Les invectives se multiplient à propos d’une conférence sur la Palestine prévue à l’université de Lille le 18 avril. L’affiche de l’événement à laquelle devaient participer Rima Hassan et Jean-Luc Mélenchon ont mis le feu, à cause d’un logo représentant un seul État, englobant Israël et les territoires palestiniens. « Lorsque nous sommes un parti politique, nous ne nous affichons pas avec un logo qui nie l’existence de l’État d’Israël. »dénoncé Raphaël Glucksmanntête de liste PS-Place publique.

Après l’annulation de la conférence, Jean-Luc Mélenchon a fait un parallèle entre le président de l’Université de Lille et le criminel de guerre nazi Adolf Eichmann, et enterrait un peu plus les chances d’un dialogue avec les communistes. De la « des commentaires excessifs qui discréditent tout le reste »a réagi le patron du PCF, Fabien Roussel. « C’est indéfendable, ce que disait Jean-Luc Mélenchon, indéfendable.»

Pour vous imposer comme « défenseurs des minorités » en vue de 2027

Les relations ne sont guère meilleures avec les socialistes. Le fondateur de LFI est en désaccord avec son ancien ami proche Jérôme Guedj, qui avait qualifié les rebelles de« idiots utiles du Hamas » après le 7 octobre. Dans une note de blog datée du 29 avril, Jean-Luc Mélenchon se moque du « grincements » du député socialiste, qui selon lui « nié les principes les plus constants de la gauche du judaïsme en France ». Au micro de franceinfo, Jérôme Guedj a déclaré « affligé par ces dérapages répétés de Jean-Luc Mélenchon » et j’ai regretté d’être « essentialisé » par ce dernier.

Du côté de LFI, on s’offusque des accusations venant d’anciens alliés. « Je suis indigné que des partenaires de gauche nous traitent d’antisémites »souffle Leïla Chaibi.

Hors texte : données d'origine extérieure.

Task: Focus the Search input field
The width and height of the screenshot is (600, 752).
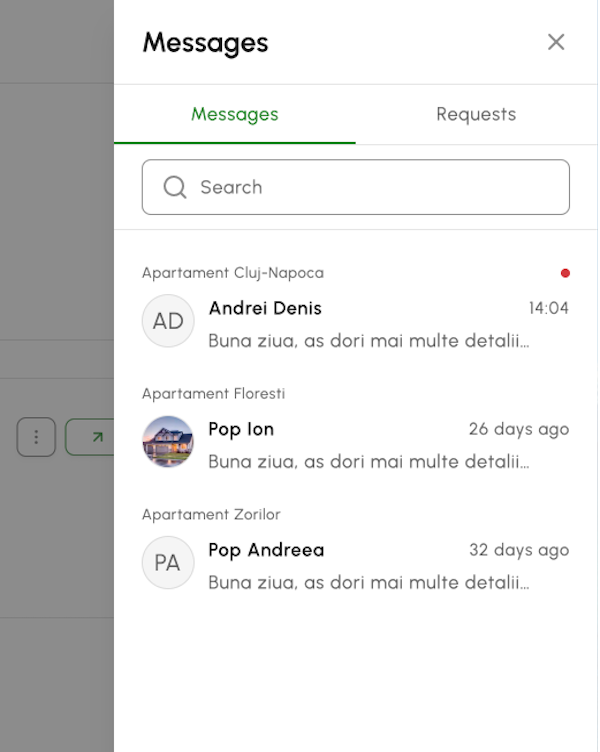Action: point(356,187)
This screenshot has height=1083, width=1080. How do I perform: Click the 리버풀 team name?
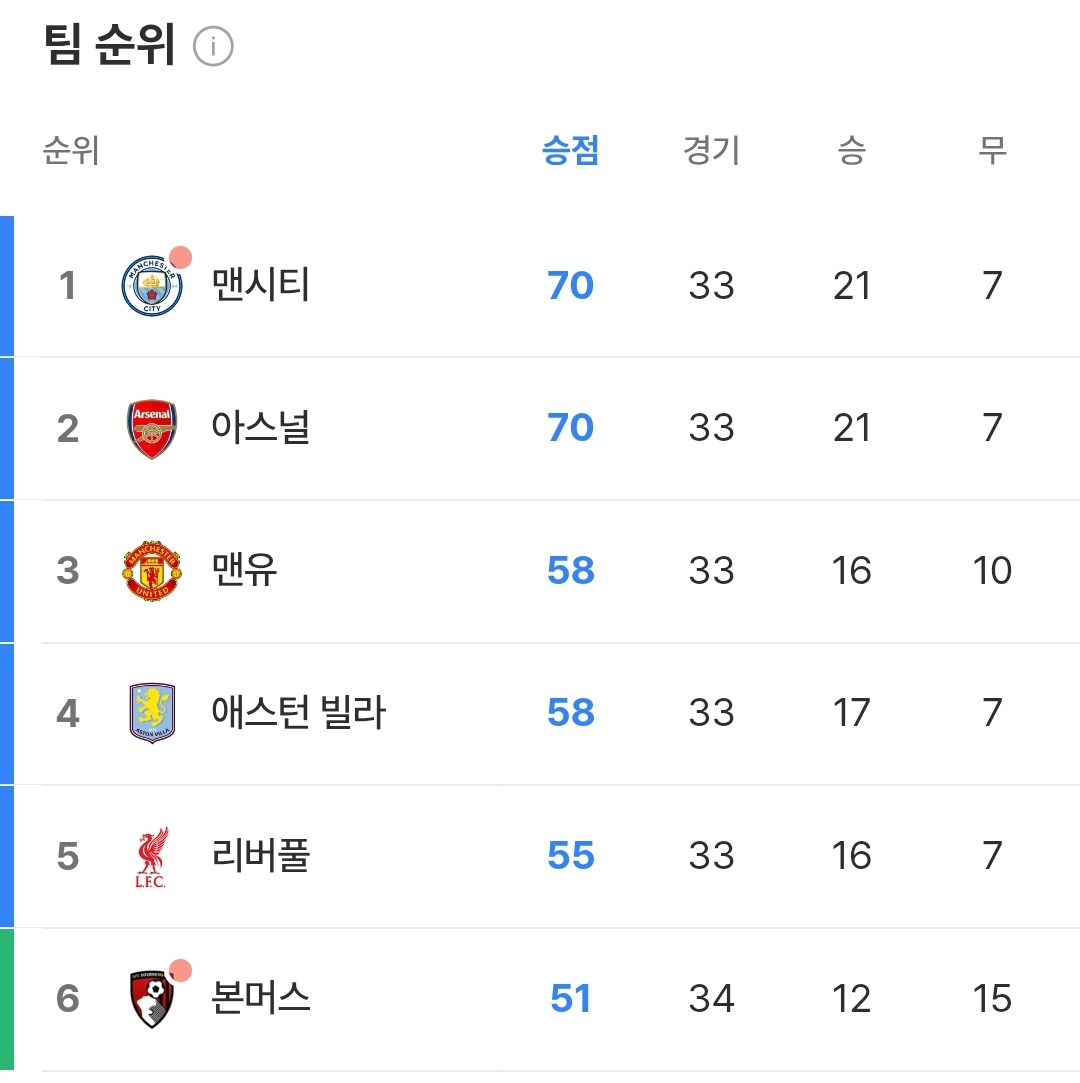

« Nous sommes concurrents dans cette campagne, mais nous sommes partenaires et après le 9 juin, il faudra se parler. Mais j’ai peur que cela laisse des traces… »

Leïla Chaibi, députée européenne LFI

sur franceinfo

L’élection présidentielle de 2027 est déjà dans tous les esprits et les choix tactiques de cette campagne européenne ont également été faits en tenant compte de cette échéance. « Jean-Luc Mélenchon et les insoumis font le pari qu’en centrant leur campagne sur la Palestine, ils effaceront peut-être leur score du 9 juin, mais ils auront réussi à imposer ce thème de campagne et à s’identifier comme défenseurs des minorités, contre les injustices et les violences. racisme »analyse Jean-Daniel Lévy, du Harris Institute.

« Quand Marine Le Pen sera annoncée à 30% dans les sondages pour 2027, beaucoup de gens vont commencer à avoir peur, à craindre une montée du racisme », prédit Matthias Tavel. L’équipe du mouvement s’emploie donc à ce qu’elle soit identifiée comme un recours. En attendant, il reste cinq semaines de campagne européenne et trois ans avant l’élection présidentielle.